As for Lehrer’s speech itself, critics have missed the inherent irony: The speech’s narrative replicates everything annoying about a Jonah Lehrer piece.
After beginning with his apology, Lehrer goes on to tell the story of the FBI’s forensics lab, which apparently botched its investigation of the 2004 Madrid bombings. An innocent man was arrested after the FBI claimed to have found a finger-print match that turned out to be erroneous. Meanwhile, thanks to this error, an innocent man (who, shockingly, had converted to Islam, thus garnering law enforcement’s attention) spent several weeks in prison. Eventually, he was freed, and the Justice Department investigated the error; its report on the injustice calls for a different standard operating procedure that, for example, takes more account of opposing points of view.

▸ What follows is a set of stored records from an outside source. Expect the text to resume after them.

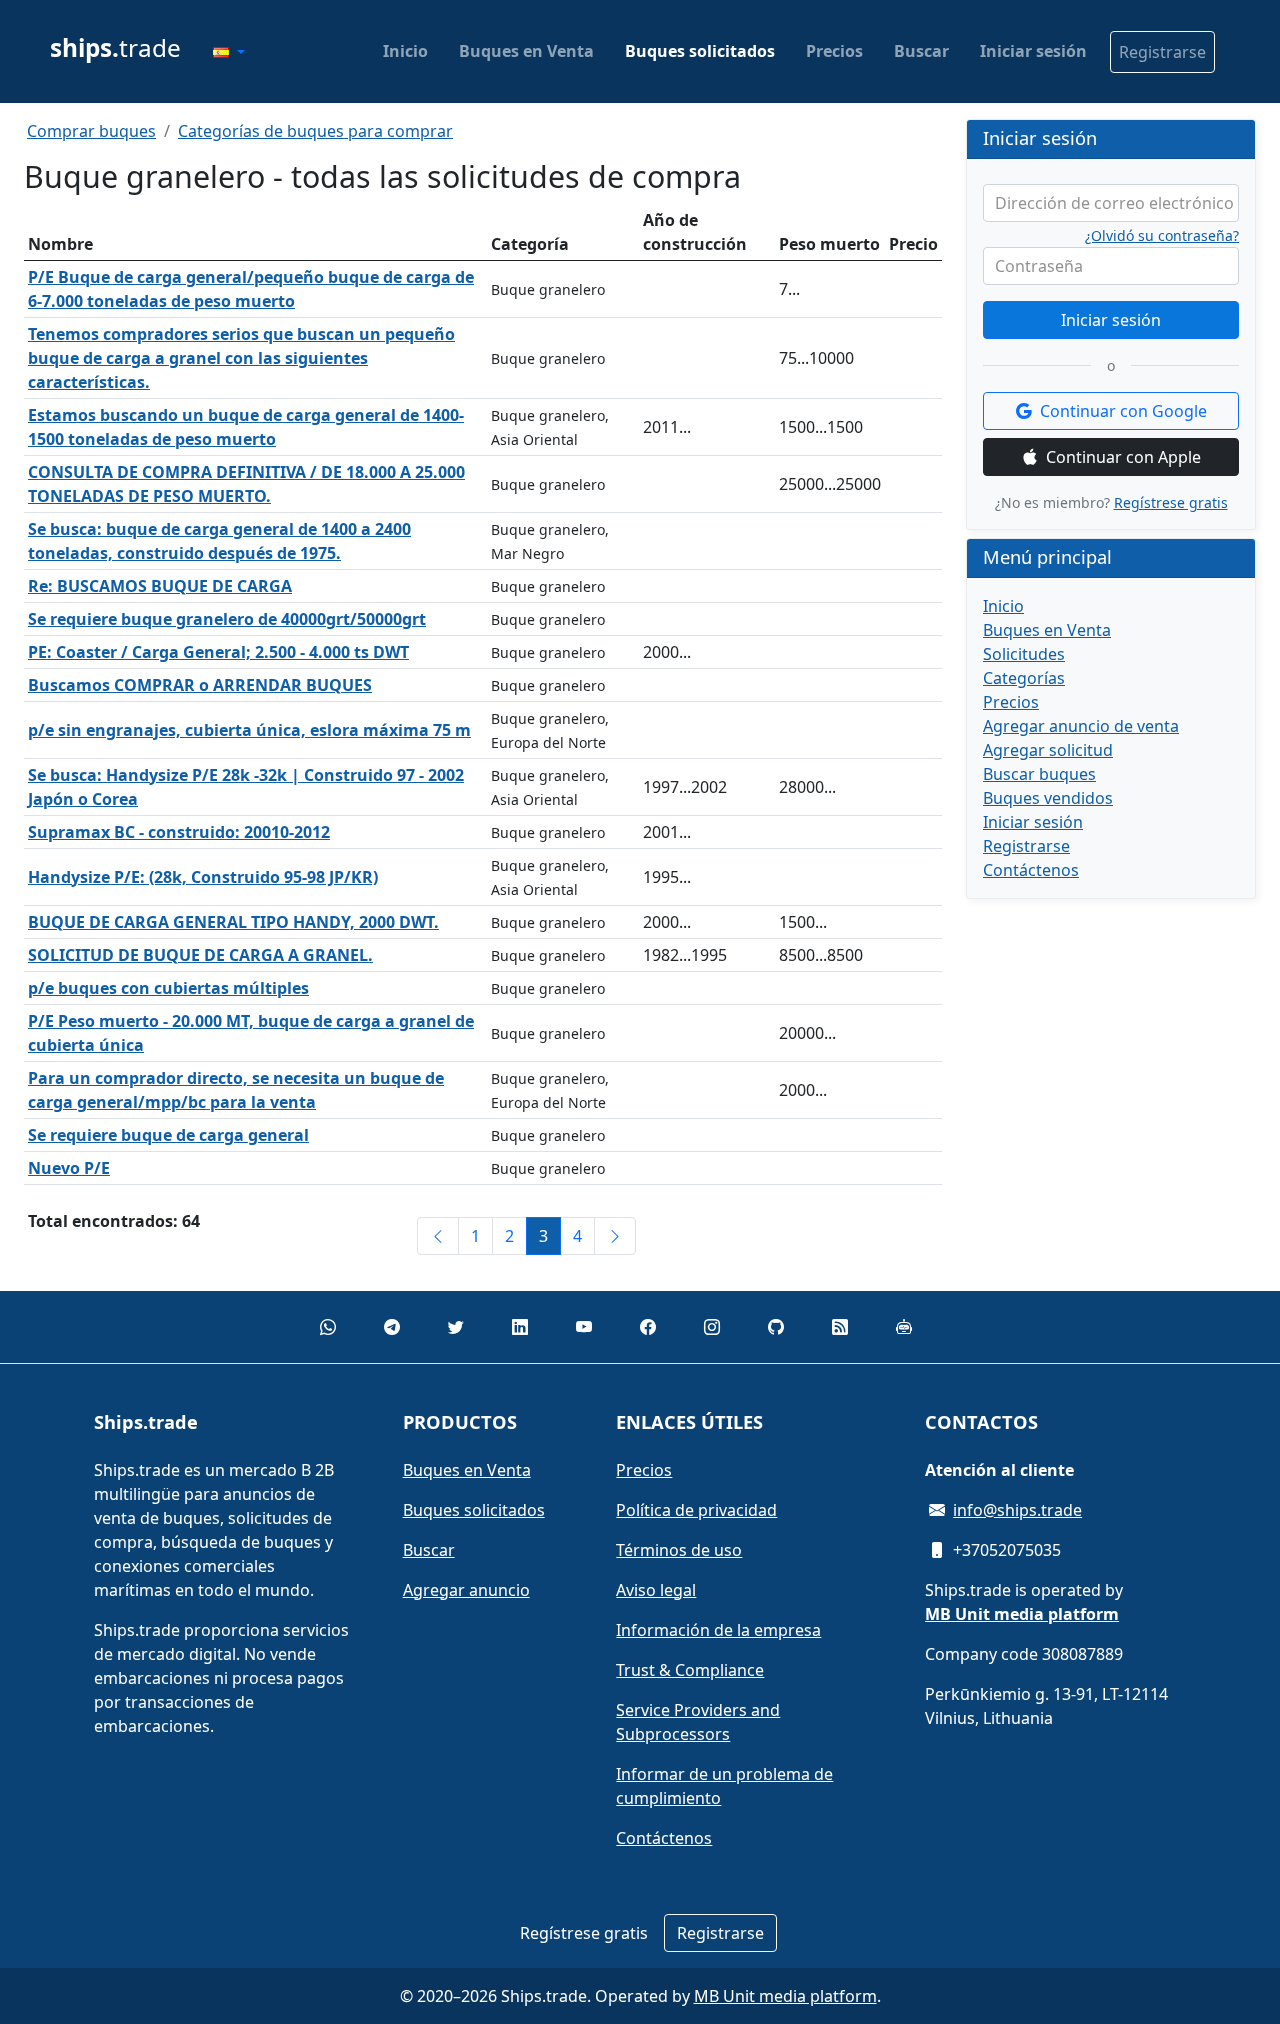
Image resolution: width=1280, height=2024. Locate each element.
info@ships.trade (1017, 1510)
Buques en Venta (526, 51)
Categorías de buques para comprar (315, 131)
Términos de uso (679, 1550)
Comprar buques (91, 131)
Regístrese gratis (1171, 502)
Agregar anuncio (466, 1590)
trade (115, 47)
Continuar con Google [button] (1123, 411)
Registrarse (1162, 52)
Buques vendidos (1048, 798)
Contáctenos (1031, 870)
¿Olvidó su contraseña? (1162, 236)
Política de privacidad (696, 1510)
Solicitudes (1024, 654)
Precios (834, 51)
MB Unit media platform (785, 1996)
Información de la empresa (718, 1630)
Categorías (1024, 678)
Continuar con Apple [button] (1123, 457)
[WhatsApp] (328, 1327)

This is just a thumbnail sketch, and Lehrer tells the story as he would in one of his articles or book chapters. But what’s the upshot? Well, apparently, the great lesson of all this is that Lehrer’s story is similar to the FBI’s. He is worth quoting at a little length here:
What I clearly need is a new list of rules, a stricter set of standard operating procedures. If I’m lucky enough to write again, then whatever I write will be fact-checked and fully footnoted. It doesn’t matter if it’s a book or an article or the text for a speech like this one. Every conversation with a subject will be tape recorded and transcribed. If the subject would like a copy of their transcript, I will provide it. There is, of course, nothing innovative about these procedures. The vast majority of journalists don’t need to be shamed into following them. But I did, which is why I also need to say them out loud.

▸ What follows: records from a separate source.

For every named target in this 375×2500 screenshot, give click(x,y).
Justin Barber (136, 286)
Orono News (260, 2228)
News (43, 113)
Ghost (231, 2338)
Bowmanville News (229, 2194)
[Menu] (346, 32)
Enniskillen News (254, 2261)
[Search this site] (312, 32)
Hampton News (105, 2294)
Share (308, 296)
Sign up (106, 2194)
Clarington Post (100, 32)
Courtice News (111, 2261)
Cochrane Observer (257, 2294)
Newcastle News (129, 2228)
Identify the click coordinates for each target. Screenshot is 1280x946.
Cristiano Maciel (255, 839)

So, the story is as follows: the FBI screwed up (for reasons that are still cloudy), Lehrer screwed up (for psychological reasons about which it is futile to speculate), the FBI changed its procedures and instituted new guidelines, and now Lehrer is going to do the same. A happy ending! Put aside for a moment the somewhat unflattering self-portrait of a man who cannot be trusted, but instead must be hemmed in by rules. What is the point of this FBI anecdote? Did the FBI technicians have similar psychological flaws as Lehrer? Were they motivated by the same things? Does it matter that several FBI workers were involved in the Madrid screw-up and Lehrer was a lone actor? (It’s hard to talk about institutional problems when Lehrer was the only perpetrator.) Does this change how one responds to the errors in each case? What is the equivalent of the “scientific culture” of the FBI labs that needs to be reformed in Lehrer’s case?
Now, I don’t really know the answers to these questions. I had never before heard of the FBI screw-up, and I have given the entire comparison about five minutes of thought. But those five minutes are somehow more than are traditionally allowed in the genre Lehrer has made his name in, and which, if this speech is anything to go by, he is trying to work his way back into. That Lehrer is still not to be trusted goes without saying, and it is rich (pardon the pun) that he waited to give his full apology until money was dangled in front of him.
But the bigger joke is that Lehrer is one of many practitioners of a field—self help via pop science—whose shoddiness gets too much of a pass, thanks largely to the money it earns. Intellectual laziness is a different crime than intellectual dishonesty, but it still needs to be reckoned with.
Disclosure: New Republic publisher and editor-in-chief Chris Hughes is a member of the Knight Foundation's board of trustees.